For Project 2, you will complete a series of exercises exploring [order data from Chipotle](https://github.com/TheUpshot/chipotle), compliments of _The New York Times'_ "The Upshot."

For these exercises, you will conduct basic exploratory data analysis (Pandas not required) to understand the essentials of Chipotle's order data: how many orders are being made, the average price per order, how many different ingredients are used, etc. These allow you to practice business analysis skills while also becoming comfortable with Python.

---

## Basic Level

### Part 1: Read in the file with `csv.reader()` and store it in an object called `file_nested_list`.

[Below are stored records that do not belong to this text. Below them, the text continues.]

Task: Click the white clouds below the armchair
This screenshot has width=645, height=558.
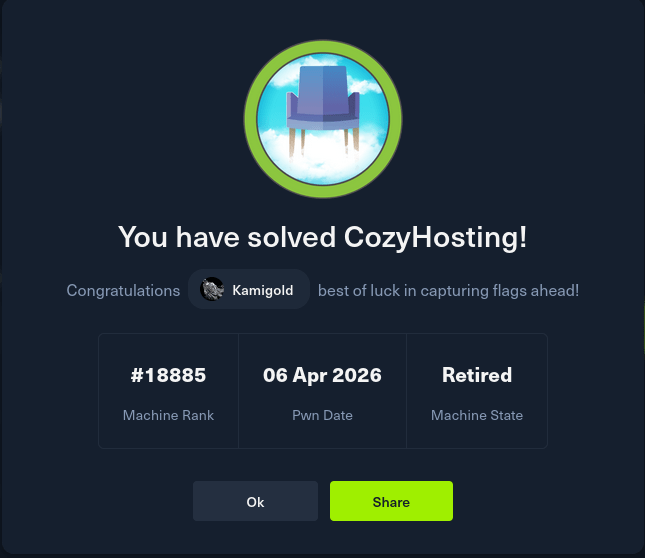Action: tap(323, 162)
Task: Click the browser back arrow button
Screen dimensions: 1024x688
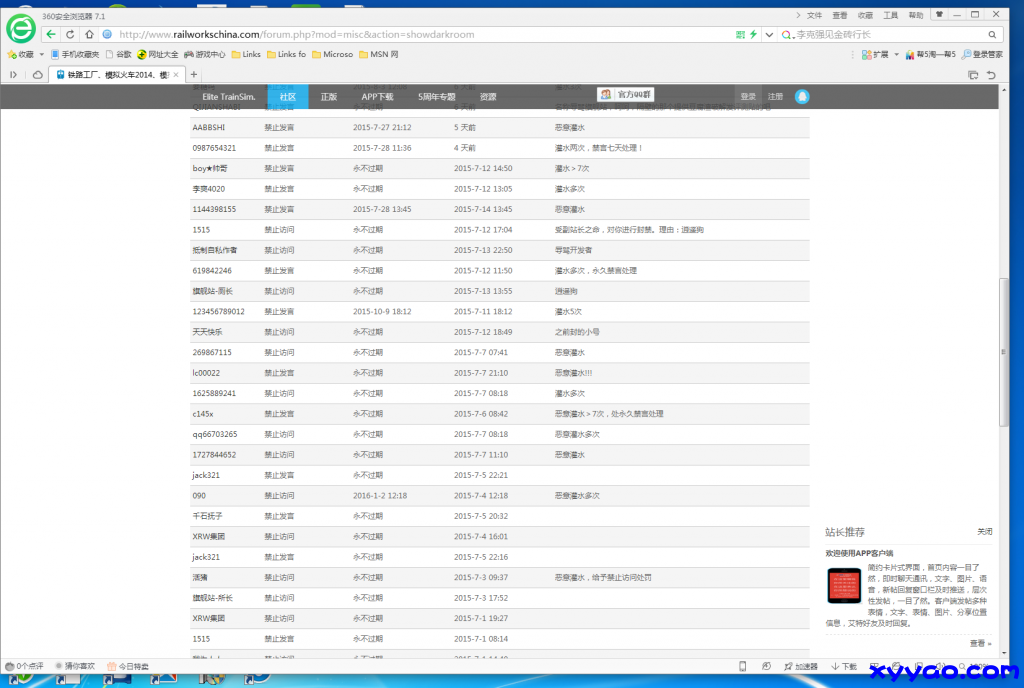Action: [50, 34]
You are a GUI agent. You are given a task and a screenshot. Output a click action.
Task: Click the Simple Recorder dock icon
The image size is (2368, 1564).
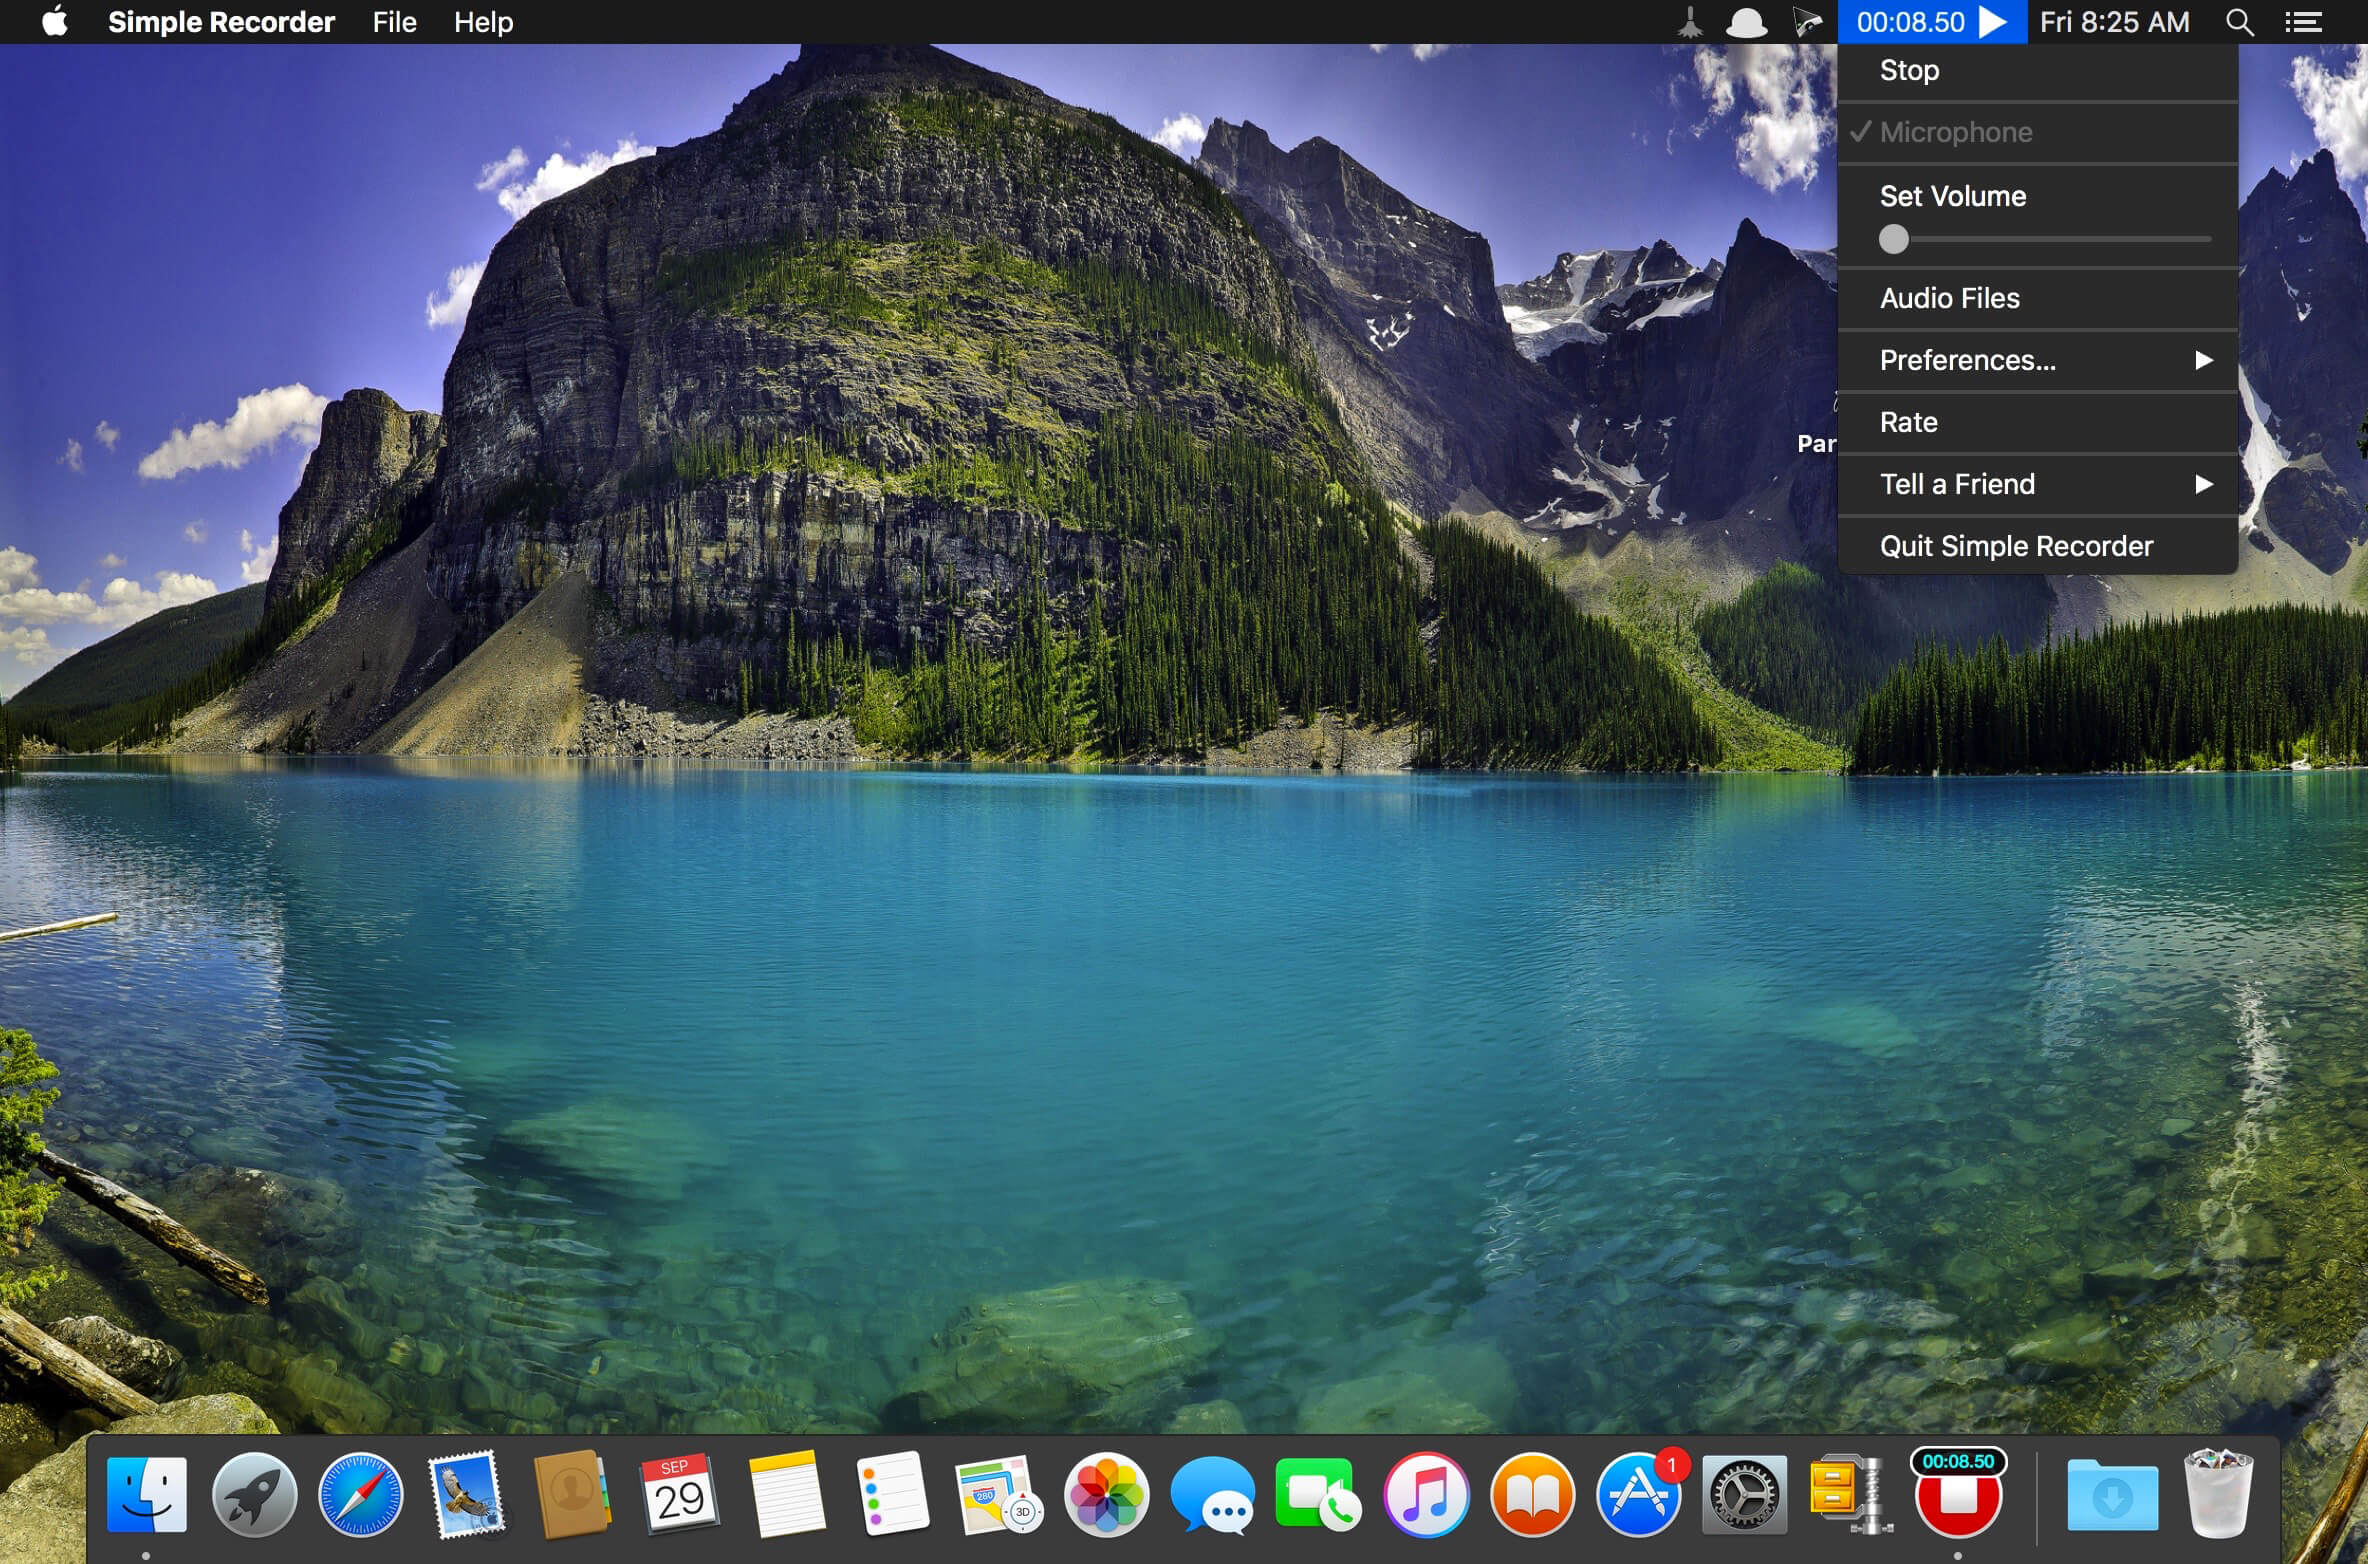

Hint: This is a TSV (tab-separated value) file, and `csv.reader()` needs to be told [how to handle it](https://docs.python.org/2/library/csv.html).

In [56]:
import csv
from collections import namedtuple   # Convenient to store the data rows

DATA_FILE = './data/chipotle.tsv'

In [57]:
import csv

# specify that the delimiter is a tab character
with open(DATA_FILE, mode='r') as f:
    file_nested_list = [row for row in csv.reader(f, delimiter='\t')]

### Part 2: Separate `file_nested_list` into the `header` and the `data`.


In [58]:
header = file_nested_list[0]

In [59]:
data = file_nested_list[1:]

---

## Intermediate Level

### Part 3: Calculate the average price of an order.

Hint: Examine the data to see if the `quantity` column is relevant to this calculation.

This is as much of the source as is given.